Tergopoh-gopoh Sang Abdi Dalem menghampiri Sri Sultan untuk menyampaikan pesan yang ia terima dari Jakarta.

”Maaf Kanjeng, tadi ada telpon dari Jakarta. Bapak Menteri Dalam Negeri meminta bantuan Kanjeng untuk membujuk Mas Penewu ikut mengungsi”, Sang Abdi Dalem berbicara dengan suara sangat pelan seakan tengah berbisik dan mata menatap ke tanah.

“Iya, matur nuwun”, jawab Sri Sultan dan langsung memasuki ruangan kerjanya. Menutup pintu, memberikan waktu untuk menyendiri, merenungi kejadian yang tengah mengancam rakyatnya.

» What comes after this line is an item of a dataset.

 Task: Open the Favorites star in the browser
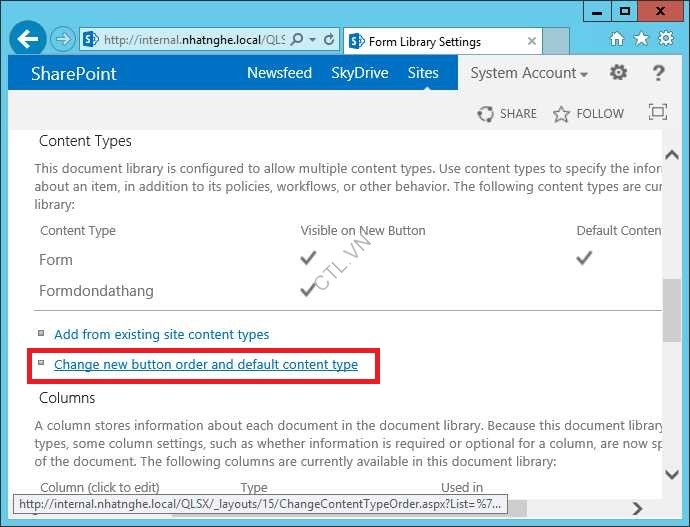(641, 39)
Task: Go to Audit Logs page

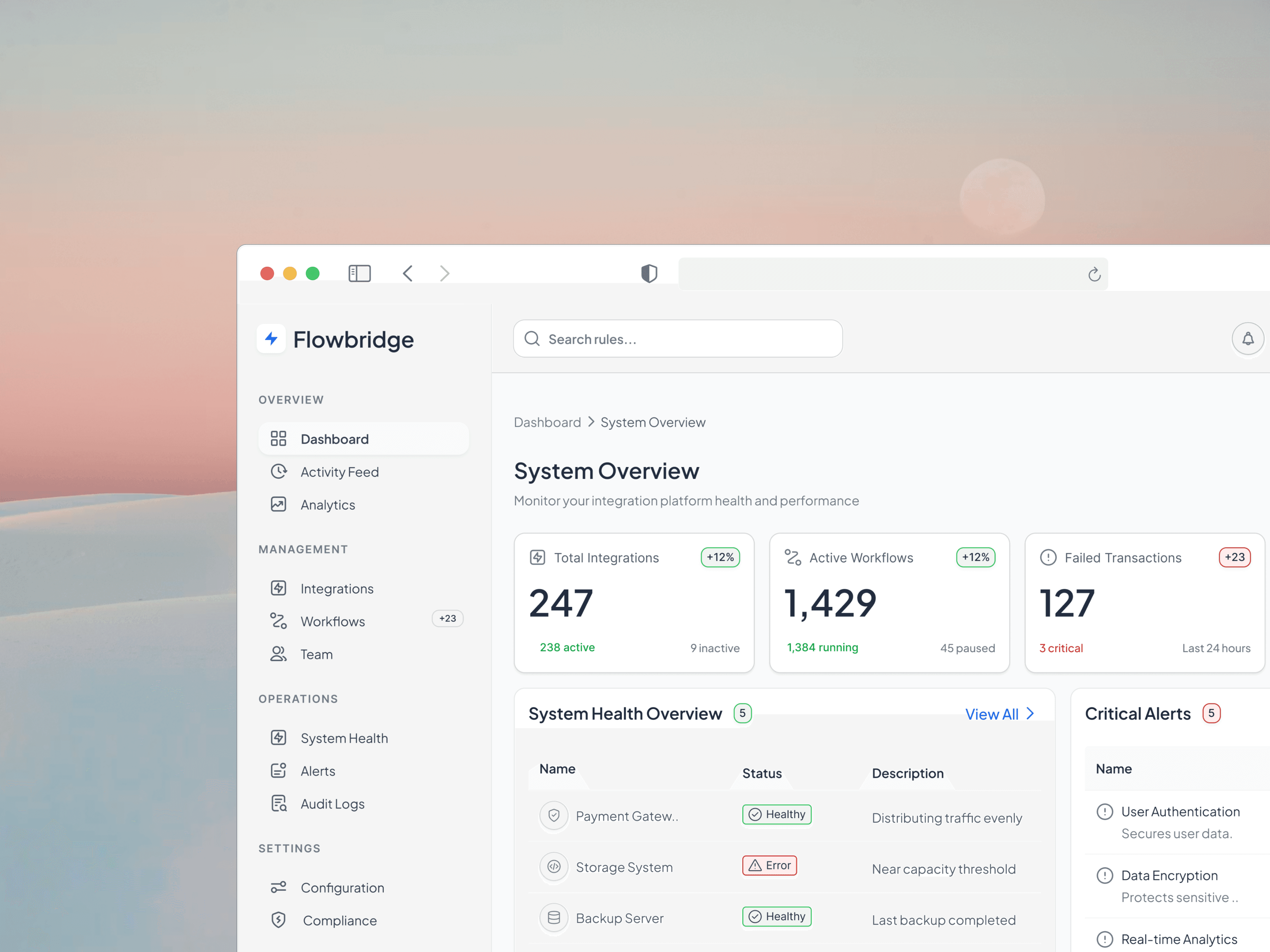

Mas Penewu atau yang lebih dikenal dengan sebutan Mbah Maridjan, sudah ia anggap seperti ayahnya sendiri. Ingin sekali menjemput dan memintanya mengungsi ke rumahnya di Yogyakarta. Tapi ia tahu, tak mungkin ia lakukan itu.

Pesan ayahnya di akhir-akhir hidupnya yang selalu terngiang di kepalanya jika aktivitas Merapi mulai di luar kendali: Pastikan juru kunci tetap berada di sana. Rakyat kita harus selalu merasa ada kekuatan di luar nalar pikiran mereka. Agar ada yang mereka takuti, sehingga mereka lebih mudah diatur, lebih halus dalam bertutur. Ritual harus tetap dijalankan seperti selama ini, seolah kita memohon kekuatan gaib, menjaga agar Merapi tidak bergolak. Jika rakyat merasa kekuasaan kita ditopang oleh gaib, mereka akan patuh. Keadaan akan selalu terkendali.

Lalu bagaimana jika juru kunci tiada?

Temukan lagi pengganti, yang lahir dan tumbuh di desa Kinahrejo dan meyakini mitos-mitos yang selama ini beredar adalah benar adanya, yang tidak lantas pergi ketika bahaya menyambangi, yang setia sampai mati.